Alloula's Women's Prisons and Stoler's Carnal Knowledge and Imperial Power analyze the same situation of colonial power being exercised to control the way that colonized women were portrayed and treated. On the surface, they seem to take
very different approaches toward the treatment of native women in a colonial
context. Stoler looks at the treatment of race and gender in colonies from the
points of view of colonizer men, colonizer women, and to some extent colonized
men and children of mixed race. However, she does not inquire into the
reactions that colonized women had to their treatment by the colonial system.
Alloula’s article, on the other hand, with its inclusion of postcards depicting
what is meant to be an accurate portrayal of women’s lives in Algeria, would
seem to be taking the women’s perspective on their own positions in society.

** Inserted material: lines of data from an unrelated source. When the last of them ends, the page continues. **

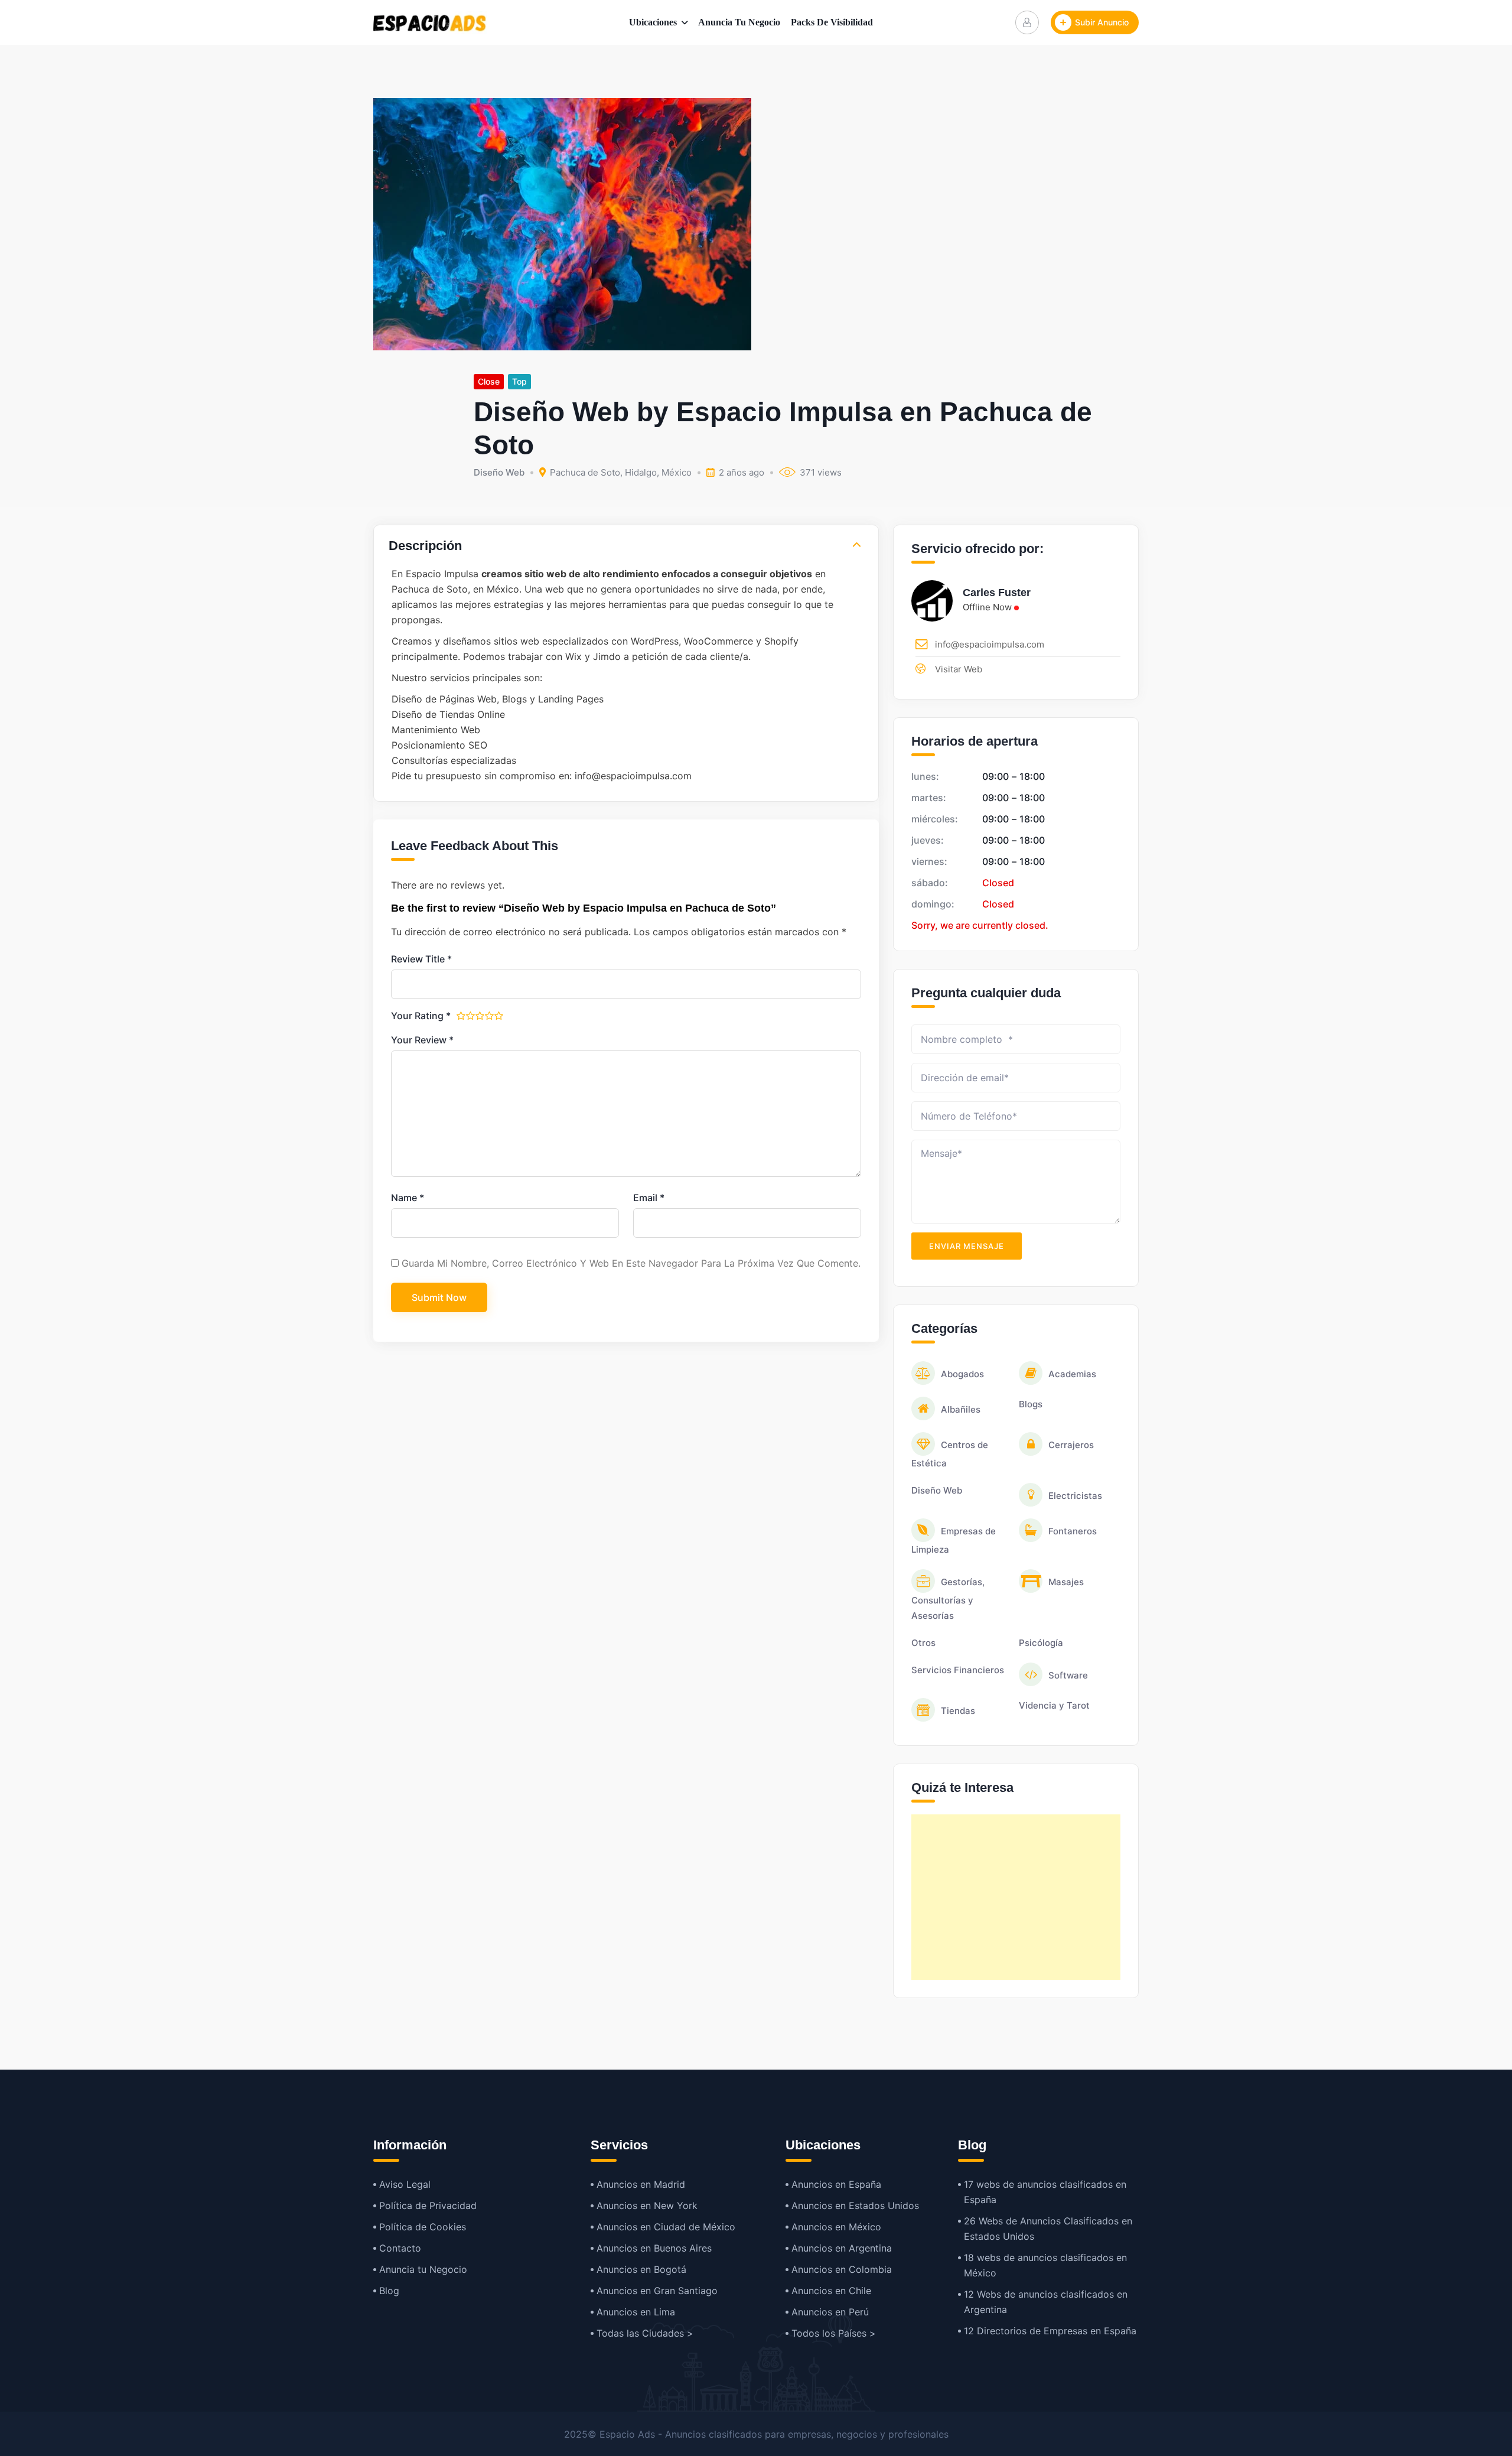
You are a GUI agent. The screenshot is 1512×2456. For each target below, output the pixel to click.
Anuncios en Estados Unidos (855, 2205)
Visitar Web (958, 669)
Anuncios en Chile (831, 2290)
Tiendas (958, 1710)
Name (407, 1197)
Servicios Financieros (957, 1670)
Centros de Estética (949, 1454)
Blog (389, 2290)
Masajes (1066, 1582)
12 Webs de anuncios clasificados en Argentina (1046, 2301)
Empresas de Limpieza (953, 1540)
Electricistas (1075, 1495)
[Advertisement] (1015, 1897)
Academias (1072, 1374)
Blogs (1030, 1404)
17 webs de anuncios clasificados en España (1045, 2191)
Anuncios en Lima (636, 2312)
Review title (421, 959)
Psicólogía (1041, 1642)
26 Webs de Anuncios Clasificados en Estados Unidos (1048, 2228)
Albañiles (960, 1409)
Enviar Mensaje (966, 1246)
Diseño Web (499, 472)
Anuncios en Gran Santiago (657, 2290)
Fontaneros (1072, 1531)
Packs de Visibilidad (832, 22)
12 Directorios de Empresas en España (1050, 2331)
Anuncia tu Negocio (739, 22)
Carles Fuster (997, 592)
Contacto (400, 2248)
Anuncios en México (836, 2227)
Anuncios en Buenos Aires (654, 2248)
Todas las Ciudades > (645, 2333)
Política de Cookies (422, 2227)
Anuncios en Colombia (841, 2269)
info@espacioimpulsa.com (989, 644)
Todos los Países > (833, 2333)
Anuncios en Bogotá (641, 2269)
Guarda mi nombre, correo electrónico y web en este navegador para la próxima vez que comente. (631, 1263)
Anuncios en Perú (830, 2312)
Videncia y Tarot (1054, 1705)
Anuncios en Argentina (841, 2248)
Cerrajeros (1071, 1444)
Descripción (425, 545)
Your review (422, 1040)
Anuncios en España (836, 2184)
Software (1068, 1675)
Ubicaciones (653, 22)
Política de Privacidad (428, 2205)
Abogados (962, 1374)
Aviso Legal (405, 2184)
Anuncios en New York (647, 2205)
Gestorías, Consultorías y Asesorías (948, 1598)
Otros (923, 1642)
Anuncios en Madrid (641, 2184)
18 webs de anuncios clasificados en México (1045, 2265)
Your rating (421, 1016)
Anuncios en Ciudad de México (666, 2227)
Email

Instead, it analyzes the point of view of the photographer, representing once
again the colonial man.
Alloula sees the use of the
postcards, and the images on the postcards, as a way of subjugating native
women to a particular representation that revolves around a western need to
sexually dominate them. The prison bars that play a pivotal role in every
postcard represent the frustration of Europeans in being unable to access
native women sexually, either because of cultural or religious differences.
However, the photographer (presumably European) seeks to use these prison bars
more overtly as a condemnation of Algerian gender standards and culture, thus
casting the light of sexual frustration and uncontrollable, primal urges on
colonized Algerian men.
This same hypocrisy applies to much
of Stoler’s article, which details the many ways in which colonizer men attempt
to sexually control native women and, by extension, politically control native
men. Stoler also speaks about the negative light that was cast on colonized men
by the colonizers, although in this context it applies more to fears of
sexually aggressive native men attacking white women than native women. Both of
these images appeared to be entirely created and manipulated by the European
male, increasing in popular belief only around the time of political and racial
dissent.
It is interesting to note
that these images were in fact orchestrated as a part of larger schemes to
maintain white status in the colonies. The conscious attempt to create racial
separation through employment policies such as marriage bans, low salary pay,
and encouragement or discouragement of concubinage shows, as Stoler puts it,
just how much companies and governments saw “white prestige and profits [as]
inextricably linked” (Stoler 18), as well as the connection between white prestige and
sexual domination of the colonized population.